Laut RKI kann bei positivem Nachweis von IgG-Antikörpern gegen MV grundsätzlich von Immunität, d. h. von Schutz gegen Masern, ausgegangen werden [8, 11, 12]. Für die Bestimmung der Masernantikörper, und zwar unabhängig, ob nach Impfung oder nach durchgemachter Erkrankung, lassen sich mindestens 2 relevante Testverfahren unterscheiden: der Plaque Reduction Neutralisation-Test (PRNT) und ein Enzyme-Linked Immunosorbent Assay (ELISA). Der PRNT gilt international als Goldstandard, misst er doch unmittelbar die für die humorale Immunität letztendlich entscheidenden neutralisierenden Antikörper, er ist aber technisch und zeitlich sehr aufwendig und arbeitet darüber hinaus mit lebenden Masernviren, was eine Standardisierung erschwert [40]. Der ELISA ist im Vergleich zum PRNT schneller, kostengünstiger, automatisierbar und leichter zu standardisieren, weshalb er sich in den letzten Jahren in den meisten europäischen Labors als Standardmethode der Antikörperbestimmung nicht nur bei Masern durchgesetzt hat. Der Test ist aber nicht sehr sensitiv, d. h. er entdeckt eine bestehende Immunität weniger zuverlässig als der PRNT, weil die damit gemessenen IgG-Antikörper nicht unmittelbar mit der tatsächlich vorhandenen Immunität korrelieren, sie sind nur ein Surrogat der Immunität. Bei fehlendem Nachweis von Antikörpern im ELISA nach einer Masernimpfung ist mit dem PRNT oft noch Immunität nachweisbar. Quantitative Vergleiche der beiden Tests zeigten, dass mehr als die Hälfte der im ELISA negativen Personen im PRNT positiv reagierten, d. h. doch eine Immunität gegen Masern aufwiesen [41, 42]. Unsere Ergebnisse, die mit der ELISA-Technik gewonnen worden sind, könnten also potenziell mit einem aufwendigeren Test noch weiter verbessert werden. Ob die unterschiedlichen Antikörpertiter von Geimpften und natürlich Infizierten eine klinische Rolle spielen, ist noch Gegenstand der wissenschaftlichen Diskussion.

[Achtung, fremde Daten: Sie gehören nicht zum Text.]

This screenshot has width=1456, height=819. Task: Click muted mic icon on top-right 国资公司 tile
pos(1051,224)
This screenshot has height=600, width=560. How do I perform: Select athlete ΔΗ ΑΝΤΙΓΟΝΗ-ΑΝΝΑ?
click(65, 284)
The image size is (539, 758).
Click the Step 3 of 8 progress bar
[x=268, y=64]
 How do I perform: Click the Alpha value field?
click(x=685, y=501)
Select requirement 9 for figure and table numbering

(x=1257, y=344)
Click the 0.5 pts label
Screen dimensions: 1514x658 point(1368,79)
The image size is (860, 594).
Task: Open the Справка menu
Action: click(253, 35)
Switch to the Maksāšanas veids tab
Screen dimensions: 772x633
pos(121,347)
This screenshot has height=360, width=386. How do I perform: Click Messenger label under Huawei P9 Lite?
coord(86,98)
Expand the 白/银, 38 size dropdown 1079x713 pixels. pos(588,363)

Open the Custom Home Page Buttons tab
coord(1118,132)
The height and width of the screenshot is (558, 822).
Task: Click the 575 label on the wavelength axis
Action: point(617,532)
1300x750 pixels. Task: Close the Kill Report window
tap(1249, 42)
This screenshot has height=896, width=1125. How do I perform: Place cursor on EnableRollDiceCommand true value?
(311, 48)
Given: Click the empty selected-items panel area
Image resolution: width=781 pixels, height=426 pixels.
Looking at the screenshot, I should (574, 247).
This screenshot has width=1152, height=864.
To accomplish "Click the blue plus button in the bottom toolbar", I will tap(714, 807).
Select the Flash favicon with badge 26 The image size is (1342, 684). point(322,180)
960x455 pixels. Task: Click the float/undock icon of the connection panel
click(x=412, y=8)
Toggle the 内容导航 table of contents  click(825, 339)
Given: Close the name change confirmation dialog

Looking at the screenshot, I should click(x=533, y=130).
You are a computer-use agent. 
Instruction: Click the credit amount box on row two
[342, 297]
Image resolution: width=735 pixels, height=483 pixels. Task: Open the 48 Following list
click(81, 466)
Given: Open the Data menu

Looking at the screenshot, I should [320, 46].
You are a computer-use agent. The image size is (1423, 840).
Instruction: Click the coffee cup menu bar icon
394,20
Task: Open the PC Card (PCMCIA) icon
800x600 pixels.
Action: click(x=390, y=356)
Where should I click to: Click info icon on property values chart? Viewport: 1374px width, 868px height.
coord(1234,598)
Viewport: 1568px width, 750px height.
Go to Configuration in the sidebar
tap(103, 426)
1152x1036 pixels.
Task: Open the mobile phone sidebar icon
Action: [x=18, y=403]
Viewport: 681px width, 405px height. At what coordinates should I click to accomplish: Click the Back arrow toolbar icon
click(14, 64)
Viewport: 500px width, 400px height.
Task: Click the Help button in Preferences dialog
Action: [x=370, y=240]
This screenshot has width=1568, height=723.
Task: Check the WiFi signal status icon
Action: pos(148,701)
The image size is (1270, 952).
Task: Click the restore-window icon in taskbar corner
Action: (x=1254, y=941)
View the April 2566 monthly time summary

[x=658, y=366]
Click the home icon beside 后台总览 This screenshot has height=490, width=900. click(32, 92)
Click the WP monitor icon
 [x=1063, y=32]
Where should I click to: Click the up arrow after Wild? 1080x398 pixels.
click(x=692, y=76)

Das Thema Impfen bei Immundefizienz ist im letzten Jahr vom RKI ausführlich behandelt worden und wird an anderer Stelle ausführlich thematisiert [24].

Zusammengefasst ist der Impfschutz gegen Masern bei Patienten mit rheumatischen Erkrankungen noch unzureichend. Obwohl es bisher keine Berichte über eine größere Zahl von Masernfällen bei diesen Patienten gibt, ist ein sicherer Impfschutz auch unter dem Aspekt einer ausreichenden Herdenimmunität zu gewährleisten. Die neue Gesetzeslage ermöglicht es und verpflichtet die Rheumatologen, dafür zu sorgen, dass möglichst alle Patienten mit rheumatischen Erkrankungen gegen Masern geschützt sind. Das zu erreichen ist sicher nicht trivial, v. a. angesichts der immer noch zu zahlreichen Impfgegner.